▶ _EXERCISE REQUIREMENTS_:
Nothing but an exact copy of the listing should appear in the response.

┄┄┄┄┄┄┄┄┄┄┄┄┄┄┄┄┄┄┄┄

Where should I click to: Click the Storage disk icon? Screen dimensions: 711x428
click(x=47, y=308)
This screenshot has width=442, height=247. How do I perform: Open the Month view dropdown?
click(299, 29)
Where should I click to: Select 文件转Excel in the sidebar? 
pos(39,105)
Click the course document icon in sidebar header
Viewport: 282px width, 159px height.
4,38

┄┄┄┄┄┄┄┄┄┄┄┄┄┄┄┄┄┄┄┄

▶ _ANSWER TO THE PROBLEM_:
Where should I click to: Click the Storage disk icon? Screen dimensions: 711x428
click(x=47, y=308)
This screenshot has width=442, height=247. How do I perform: Open the Month view dropdown?
click(299, 29)
Where should I click to: Select 文件转Excel in the sidebar? 
pos(39,105)
Click the course document icon in sidebar header
Viewport: 282px width, 159px height.
4,38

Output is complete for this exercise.